While there are already a number of biosimilars of AbbVie's big-selling Humira on the US market, so far, only one – Boehringer Ingelheim's Cyltezo – is interchangeable with the original, a coveted status that allows it to be switched for the brand without prescriber intervention.

Now, Samsung Bioepis and marketing partner Organon have the clinical data they need to get their Hadlima biosimilar approved as an interchangeable option and seek a leg-up in the competitive market for the lower-priced copycat therapies.

Hadlima – also known as SB5 – was one of several Humira biosimilars that launched in the US on or after 1st July, when AbbVie's patent protection for Humira (adalimumab) finally expired. The first to reach the market was Amgen's Amjevita back in January, which was able to launch early as a result of a patent litigation settlement with AbbVie.

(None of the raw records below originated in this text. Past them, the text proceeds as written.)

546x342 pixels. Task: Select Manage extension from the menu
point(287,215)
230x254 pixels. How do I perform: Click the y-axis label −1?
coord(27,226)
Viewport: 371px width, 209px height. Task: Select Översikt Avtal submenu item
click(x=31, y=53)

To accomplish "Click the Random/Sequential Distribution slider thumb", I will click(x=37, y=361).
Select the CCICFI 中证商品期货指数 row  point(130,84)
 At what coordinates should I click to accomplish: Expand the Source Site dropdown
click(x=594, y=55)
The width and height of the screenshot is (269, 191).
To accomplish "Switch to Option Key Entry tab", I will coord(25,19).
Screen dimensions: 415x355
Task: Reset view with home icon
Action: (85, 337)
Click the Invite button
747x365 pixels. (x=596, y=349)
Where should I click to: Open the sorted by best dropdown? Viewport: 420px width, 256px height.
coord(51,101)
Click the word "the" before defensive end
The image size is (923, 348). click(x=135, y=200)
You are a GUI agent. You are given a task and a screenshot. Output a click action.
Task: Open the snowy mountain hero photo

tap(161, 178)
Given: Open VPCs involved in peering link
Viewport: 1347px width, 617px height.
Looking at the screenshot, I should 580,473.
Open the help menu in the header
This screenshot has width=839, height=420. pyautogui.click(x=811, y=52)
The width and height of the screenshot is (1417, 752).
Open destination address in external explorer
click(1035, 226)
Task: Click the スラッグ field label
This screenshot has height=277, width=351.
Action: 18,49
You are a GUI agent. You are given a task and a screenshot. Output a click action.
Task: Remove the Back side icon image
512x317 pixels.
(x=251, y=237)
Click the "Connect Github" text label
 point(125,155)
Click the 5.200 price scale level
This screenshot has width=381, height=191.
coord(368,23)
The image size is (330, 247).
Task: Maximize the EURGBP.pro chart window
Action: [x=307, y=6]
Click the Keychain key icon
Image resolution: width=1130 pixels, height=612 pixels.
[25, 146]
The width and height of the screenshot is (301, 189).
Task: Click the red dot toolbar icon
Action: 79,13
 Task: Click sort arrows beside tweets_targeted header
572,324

Sales of Amjevita have so far remained relatively modest at $51 million in the first quarter of this year (Amgen is scheduled to report its second-quarter figures tomorrow), and with several other options now available further growth could be hard to come by.

Humira sales hit a high of $21 billion last year after more than a decade of $10 billion-plus growth, but have already shown signs of weakness overseas where biosimilars have been available for a while. Earlier this year, the company and are predicted sales of the immunology blockbuster will fall more than a third this year now that multiple biosimilars are available in the US.

Boehringer and Samsung Bioepis/Organon reckon that interchangeability will be the key to raising their biosimilar brands above the crowd. At the moment, other than Cyltezo all the Humira biosimilars require a physician to write a prescription specifically for them.

To try to change that, Samsung Bioepis and Organon have completed a phase 4 study involving 371 patients with moderate to severe chronic plaque psoriasis.

It compared one group that switched multiple times between Humira and Hadlima to a group that received AbbVie's drug continuously, and showed that the two groups were equivalent across a range of pharmacokinetic measures, as well as efficacy, safety, and immunogenicity profiles.

Organon launched Hadlima in July at an 85% discount to the brand, with a list price of $1,038 per carton containing two pre-filled pens or syringes. Other biosimilars that launched at the same time included products from Sandoz, Celltrion, Biocon, Pfizer, Coherus, and Fresenius Kabi.

Back in April, pharmaphorum's editor-in-chief, Jonah Comstock, spoke with Goodroot's CEO, Mike Waterbury, and Nuwae Health's CEO, Ralph Pisano. They discussed the availability of Humira biosimilars, which, according to Goodroot's research, is unlikely to actually lower prices very much.